◆ PROBLEM TO WORK ON: According to the text on inherited public finances, by how much did the prior administration increase the public debt relative to Mexico's GDP?
*** Opening of TEXT UNDER STUDY ***
Legacies

Luis Rubio

The government is confronting unmistakable challenges in the most diverse ambits, for which it does not have reasonable or viable solutions. Insecurity, inequality, poverty and the lack of growth, to mention only a few, are nodal problems that the country has been up against for decades –if not centuries‑ and that are unlikely to desist with the strategies being adopted. However, there is a scenario concerning which the legacy of the previous government is particularly injurious because it restricts the capacity of action of President López Obrador, but, above all, because it constitutes a bona fide disgrace for a government that, in all of its arrogance, branded itself as orthodox: public finances.

The prior administration increased the public debt by nearly ten percentage points with respect to the Mexican GDP, despite having driven one of the most vigorous tax-collecting (and pernicious for growth) fiscal reforms in decades. Additionally, it saddled Pemex with a debt of more than 45 billion dollars, depositing the company in virtual bankruptcy. Not only that: the growth of the debt was essentially in foreign currency instruments, which increased the country’s vulnerability, and which in itself explains the extreme depreciation undergone by the peso during those years.

Although during the last third of that six-year government there was a dedicated effort to correct the excesses of debt and develop an acceptable financial program for the bondholders of “our” oil company PEMEX, the legacy for the current government was toxic.  Some examples of that are the financial crisis of the ISSSTE (the State workers social security system), which compromised its functioning, the high interest ratesand the costs of servicing the public debt and, most of all, the enormous risk that the Pemex’s finances represent for the government and for the nation in general.

This is not the first time that a government has inherited a precarious and even dangerous financial situation. It is enough to remember the situation in which President Echeverría left the country, the circumstance López Portillo left to Miguel de la Madrid or that Salinas left to Zedillo. The first two were the product of kindergarteners-at-play errors in economic leadership, motivated by ideological biases and political pretentions that implied abandoning the development criteria of the preceding decades, while the latter was due to the management of the debt at a moment of intense political volatility. The paradox of this is that the present government inherited a fragile financial panorama, but one that it appears decided to worsen.

The existing situation is hazardous because of the elevated status of the public debt, the virtual bankruptcy of Pemex, and the massive budgetary pressures that the government itself is generating. In contrast with the seventies and eighties, today the government basks in ample international reserves and the credibility that for decades was forged among financial market agents, permitting it to obtain foreign financing with relative ease, although that credibility has been eroding owing to the disorder that reigns in the government, as well as doubts about the projects driven by the president. The risk of loss of confidence in the international markets –due to internal matters or the relative uncertainty of the new NAFTA- are risks that cannot be avoided, in that its domestic impact would be devastating.
*** Close of TEXT UNDER STUDY ***
*** Opening of DATASET CONTENT ***
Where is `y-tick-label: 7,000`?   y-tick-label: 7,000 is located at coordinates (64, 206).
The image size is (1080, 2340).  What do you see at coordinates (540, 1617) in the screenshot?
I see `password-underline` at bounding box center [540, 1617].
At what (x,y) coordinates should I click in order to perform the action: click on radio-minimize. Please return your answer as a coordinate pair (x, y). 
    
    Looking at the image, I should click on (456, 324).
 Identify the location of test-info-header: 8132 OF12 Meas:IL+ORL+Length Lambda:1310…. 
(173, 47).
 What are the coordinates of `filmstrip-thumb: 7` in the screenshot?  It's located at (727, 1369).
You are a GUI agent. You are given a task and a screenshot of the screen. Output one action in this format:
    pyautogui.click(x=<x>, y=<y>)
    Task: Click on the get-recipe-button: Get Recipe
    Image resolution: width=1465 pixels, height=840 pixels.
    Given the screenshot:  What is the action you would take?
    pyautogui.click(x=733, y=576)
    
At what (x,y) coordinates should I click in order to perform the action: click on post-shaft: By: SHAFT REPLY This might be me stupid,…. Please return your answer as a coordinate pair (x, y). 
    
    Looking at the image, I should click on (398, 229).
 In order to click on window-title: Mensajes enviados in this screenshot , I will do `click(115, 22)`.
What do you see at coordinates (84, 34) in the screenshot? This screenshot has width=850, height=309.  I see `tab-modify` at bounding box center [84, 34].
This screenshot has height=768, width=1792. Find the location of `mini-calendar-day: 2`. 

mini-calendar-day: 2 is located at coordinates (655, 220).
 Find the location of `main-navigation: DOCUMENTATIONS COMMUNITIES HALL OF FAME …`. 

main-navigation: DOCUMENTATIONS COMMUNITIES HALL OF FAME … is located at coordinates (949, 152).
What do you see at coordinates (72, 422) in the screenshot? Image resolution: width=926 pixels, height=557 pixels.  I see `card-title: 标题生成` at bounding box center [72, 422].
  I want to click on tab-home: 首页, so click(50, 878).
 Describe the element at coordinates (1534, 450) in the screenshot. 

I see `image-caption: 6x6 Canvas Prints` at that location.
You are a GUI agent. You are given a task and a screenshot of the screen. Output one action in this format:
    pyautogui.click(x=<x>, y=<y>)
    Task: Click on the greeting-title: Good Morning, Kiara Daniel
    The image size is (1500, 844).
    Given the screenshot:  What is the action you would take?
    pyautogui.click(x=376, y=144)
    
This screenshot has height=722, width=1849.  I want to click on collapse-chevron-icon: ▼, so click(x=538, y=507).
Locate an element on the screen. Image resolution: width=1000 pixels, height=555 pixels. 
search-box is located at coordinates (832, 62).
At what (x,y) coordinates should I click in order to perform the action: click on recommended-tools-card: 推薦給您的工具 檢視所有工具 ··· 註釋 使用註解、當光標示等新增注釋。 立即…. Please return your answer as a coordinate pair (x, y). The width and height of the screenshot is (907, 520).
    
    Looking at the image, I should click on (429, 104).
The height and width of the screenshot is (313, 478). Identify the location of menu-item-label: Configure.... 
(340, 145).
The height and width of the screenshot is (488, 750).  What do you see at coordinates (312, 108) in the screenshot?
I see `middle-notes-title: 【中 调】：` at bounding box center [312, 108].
*** Close of DATASET CONTENT ***
◆ EXERCISE RESULT: By nearly ten percentage points.